§ **What is expected**:
Below are records; reproduce exactly the lines from the one that has "Switch to the 未分类 tab" through the one that has "You are a computer-use agent. Screen", ends included, and nothing more.

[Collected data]
------------------------------------------------------------
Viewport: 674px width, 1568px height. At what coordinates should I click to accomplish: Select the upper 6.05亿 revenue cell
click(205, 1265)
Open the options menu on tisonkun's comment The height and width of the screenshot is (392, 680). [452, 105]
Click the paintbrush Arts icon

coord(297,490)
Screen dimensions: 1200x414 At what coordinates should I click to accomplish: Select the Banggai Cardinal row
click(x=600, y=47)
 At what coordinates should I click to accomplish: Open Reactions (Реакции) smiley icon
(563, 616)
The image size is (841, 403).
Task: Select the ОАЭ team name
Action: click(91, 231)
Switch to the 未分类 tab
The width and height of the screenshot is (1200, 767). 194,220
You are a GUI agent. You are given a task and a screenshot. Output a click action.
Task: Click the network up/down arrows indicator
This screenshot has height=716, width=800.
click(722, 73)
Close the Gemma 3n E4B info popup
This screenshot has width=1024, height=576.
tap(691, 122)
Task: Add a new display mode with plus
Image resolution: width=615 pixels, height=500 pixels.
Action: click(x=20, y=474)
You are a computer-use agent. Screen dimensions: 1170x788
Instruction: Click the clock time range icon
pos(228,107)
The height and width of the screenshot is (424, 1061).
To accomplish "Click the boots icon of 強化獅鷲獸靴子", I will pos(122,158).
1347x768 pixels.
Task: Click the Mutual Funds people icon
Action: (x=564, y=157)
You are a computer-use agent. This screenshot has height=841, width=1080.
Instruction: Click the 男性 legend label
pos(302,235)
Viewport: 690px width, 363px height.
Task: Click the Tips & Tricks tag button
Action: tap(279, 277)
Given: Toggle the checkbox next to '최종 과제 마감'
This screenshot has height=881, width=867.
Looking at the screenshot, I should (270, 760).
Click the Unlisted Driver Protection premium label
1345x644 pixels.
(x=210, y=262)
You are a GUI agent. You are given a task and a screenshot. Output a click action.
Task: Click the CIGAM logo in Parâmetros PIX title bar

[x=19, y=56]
------------------------------------------------------------
§ **Output for this task**:
Switch to the 未分类 tab
The width and height of the screenshot is (1200, 767). 194,220
You are a GUI agent. You are given a task and a screenshot. Output a click action.
Task: Click the network up/down arrows indicator
This screenshot has height=716, width=800.
click(722, 73)
Close the Gemma 3n E4B info popup
This screenshot has width=1024, height=576.
tap(691, 122)
Task: Add a new display mode with plus
Image resolution: width=615 pixels, height=500 pixels.
Action: click(x=20, y=474)
You are a computer-use agent. Screen dimensions: 1170x788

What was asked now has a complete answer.